(Data excerpts)
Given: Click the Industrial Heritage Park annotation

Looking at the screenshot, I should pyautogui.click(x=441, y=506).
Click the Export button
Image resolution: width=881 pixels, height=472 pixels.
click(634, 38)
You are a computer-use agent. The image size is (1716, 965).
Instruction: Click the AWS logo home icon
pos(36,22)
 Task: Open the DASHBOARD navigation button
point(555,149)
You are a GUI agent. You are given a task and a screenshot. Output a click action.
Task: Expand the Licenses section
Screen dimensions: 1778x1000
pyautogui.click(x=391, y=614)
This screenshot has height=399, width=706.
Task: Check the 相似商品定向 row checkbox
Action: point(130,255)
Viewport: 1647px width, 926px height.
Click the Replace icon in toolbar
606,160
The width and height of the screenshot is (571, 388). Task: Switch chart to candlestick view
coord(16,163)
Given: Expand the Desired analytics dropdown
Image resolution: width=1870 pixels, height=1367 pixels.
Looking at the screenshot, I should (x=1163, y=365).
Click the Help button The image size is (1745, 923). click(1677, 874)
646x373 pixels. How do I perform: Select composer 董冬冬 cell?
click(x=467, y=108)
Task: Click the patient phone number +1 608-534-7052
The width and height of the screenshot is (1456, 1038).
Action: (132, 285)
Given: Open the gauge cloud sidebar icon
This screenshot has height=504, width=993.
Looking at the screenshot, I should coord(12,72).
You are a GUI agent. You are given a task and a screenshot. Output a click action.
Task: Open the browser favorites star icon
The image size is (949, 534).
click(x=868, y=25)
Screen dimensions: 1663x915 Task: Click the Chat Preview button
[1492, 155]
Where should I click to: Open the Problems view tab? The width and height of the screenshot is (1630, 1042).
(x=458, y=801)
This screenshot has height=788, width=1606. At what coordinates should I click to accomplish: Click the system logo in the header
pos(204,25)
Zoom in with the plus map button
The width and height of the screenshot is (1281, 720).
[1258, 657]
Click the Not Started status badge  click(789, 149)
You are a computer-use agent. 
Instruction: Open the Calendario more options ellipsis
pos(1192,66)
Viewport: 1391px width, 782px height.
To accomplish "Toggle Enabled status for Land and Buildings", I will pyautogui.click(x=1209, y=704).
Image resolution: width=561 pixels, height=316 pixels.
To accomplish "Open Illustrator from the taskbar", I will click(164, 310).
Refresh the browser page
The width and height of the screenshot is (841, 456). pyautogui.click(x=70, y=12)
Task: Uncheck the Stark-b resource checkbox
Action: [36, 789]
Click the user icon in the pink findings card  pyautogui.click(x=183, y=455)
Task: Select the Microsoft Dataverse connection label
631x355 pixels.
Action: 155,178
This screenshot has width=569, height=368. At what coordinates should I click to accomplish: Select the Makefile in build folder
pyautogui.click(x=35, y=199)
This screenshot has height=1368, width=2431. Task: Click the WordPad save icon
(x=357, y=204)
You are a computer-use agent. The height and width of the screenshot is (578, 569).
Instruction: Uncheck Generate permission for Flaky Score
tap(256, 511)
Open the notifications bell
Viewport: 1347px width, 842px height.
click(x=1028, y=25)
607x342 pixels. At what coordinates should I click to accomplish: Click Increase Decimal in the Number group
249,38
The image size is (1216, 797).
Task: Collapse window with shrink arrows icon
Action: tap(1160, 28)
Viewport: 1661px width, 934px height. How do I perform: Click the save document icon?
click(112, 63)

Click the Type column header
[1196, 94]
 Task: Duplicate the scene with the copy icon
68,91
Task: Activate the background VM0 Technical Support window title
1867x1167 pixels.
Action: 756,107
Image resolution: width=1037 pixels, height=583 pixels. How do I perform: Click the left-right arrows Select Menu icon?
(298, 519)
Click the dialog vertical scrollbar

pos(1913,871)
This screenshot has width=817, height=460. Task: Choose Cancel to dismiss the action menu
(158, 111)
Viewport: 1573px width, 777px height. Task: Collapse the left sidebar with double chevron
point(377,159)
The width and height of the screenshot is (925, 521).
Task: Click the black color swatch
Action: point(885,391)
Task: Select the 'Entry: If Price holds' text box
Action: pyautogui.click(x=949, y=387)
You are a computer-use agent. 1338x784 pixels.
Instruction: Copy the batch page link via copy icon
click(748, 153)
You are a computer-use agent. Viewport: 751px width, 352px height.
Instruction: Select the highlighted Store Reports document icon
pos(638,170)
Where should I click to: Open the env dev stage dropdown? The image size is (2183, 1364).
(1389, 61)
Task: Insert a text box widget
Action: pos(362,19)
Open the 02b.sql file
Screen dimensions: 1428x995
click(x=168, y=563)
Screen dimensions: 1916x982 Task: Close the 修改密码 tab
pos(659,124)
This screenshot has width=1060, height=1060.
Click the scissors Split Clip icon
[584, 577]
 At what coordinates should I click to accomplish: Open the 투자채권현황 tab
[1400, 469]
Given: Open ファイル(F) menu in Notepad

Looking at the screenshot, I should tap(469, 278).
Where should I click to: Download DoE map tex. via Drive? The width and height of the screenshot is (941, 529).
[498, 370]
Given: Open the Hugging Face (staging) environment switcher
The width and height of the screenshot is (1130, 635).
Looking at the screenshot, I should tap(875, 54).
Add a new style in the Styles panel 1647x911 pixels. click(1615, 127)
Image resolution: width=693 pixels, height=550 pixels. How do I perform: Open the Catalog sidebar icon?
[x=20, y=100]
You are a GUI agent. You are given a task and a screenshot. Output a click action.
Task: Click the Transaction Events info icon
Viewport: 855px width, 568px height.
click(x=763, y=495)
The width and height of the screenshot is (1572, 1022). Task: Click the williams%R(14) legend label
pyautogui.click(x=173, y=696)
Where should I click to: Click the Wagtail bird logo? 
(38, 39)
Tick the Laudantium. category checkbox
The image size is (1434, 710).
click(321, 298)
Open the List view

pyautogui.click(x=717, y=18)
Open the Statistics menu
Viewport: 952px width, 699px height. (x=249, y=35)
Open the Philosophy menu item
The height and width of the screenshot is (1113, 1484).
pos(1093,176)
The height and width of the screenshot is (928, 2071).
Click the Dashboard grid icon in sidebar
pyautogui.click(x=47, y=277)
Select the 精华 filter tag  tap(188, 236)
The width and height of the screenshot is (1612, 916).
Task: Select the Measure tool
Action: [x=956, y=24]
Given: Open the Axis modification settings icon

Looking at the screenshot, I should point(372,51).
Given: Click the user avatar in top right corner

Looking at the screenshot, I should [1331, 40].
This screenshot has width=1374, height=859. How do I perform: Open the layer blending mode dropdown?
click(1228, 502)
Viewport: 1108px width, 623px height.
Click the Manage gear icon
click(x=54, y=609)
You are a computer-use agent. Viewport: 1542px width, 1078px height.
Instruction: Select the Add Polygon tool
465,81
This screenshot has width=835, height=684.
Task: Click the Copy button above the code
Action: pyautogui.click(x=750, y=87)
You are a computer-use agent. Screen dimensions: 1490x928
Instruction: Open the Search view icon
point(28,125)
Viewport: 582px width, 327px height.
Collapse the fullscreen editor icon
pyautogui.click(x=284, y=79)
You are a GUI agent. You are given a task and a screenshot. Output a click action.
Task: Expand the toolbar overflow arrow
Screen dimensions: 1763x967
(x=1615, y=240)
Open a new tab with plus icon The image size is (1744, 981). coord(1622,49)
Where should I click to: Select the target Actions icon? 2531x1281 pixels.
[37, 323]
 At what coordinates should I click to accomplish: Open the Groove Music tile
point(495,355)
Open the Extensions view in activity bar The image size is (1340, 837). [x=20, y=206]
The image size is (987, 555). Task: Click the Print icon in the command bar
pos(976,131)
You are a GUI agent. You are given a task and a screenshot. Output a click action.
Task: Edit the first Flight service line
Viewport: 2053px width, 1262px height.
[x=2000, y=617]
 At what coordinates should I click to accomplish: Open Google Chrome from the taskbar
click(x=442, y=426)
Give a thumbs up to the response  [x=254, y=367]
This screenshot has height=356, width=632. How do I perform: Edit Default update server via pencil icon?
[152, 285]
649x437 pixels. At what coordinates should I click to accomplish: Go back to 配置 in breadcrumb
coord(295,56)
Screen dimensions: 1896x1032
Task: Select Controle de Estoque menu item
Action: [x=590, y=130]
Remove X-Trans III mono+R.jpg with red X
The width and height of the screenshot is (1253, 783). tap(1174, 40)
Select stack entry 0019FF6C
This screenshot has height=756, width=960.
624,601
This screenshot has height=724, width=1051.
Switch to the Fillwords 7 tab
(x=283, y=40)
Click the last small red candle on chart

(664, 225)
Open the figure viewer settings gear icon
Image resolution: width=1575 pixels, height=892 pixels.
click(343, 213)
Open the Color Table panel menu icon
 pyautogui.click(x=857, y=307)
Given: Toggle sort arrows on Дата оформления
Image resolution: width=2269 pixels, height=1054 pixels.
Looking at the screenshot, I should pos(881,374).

> EXERCISE AIM
Collect each line of the entries that has the word "Expand", copying it in full.

> REPLY TO THE TASK
Task: Expand the Licenses section
Given: Expand the Desired analytics dropdown
Task: Expand the toolbar overflow arrow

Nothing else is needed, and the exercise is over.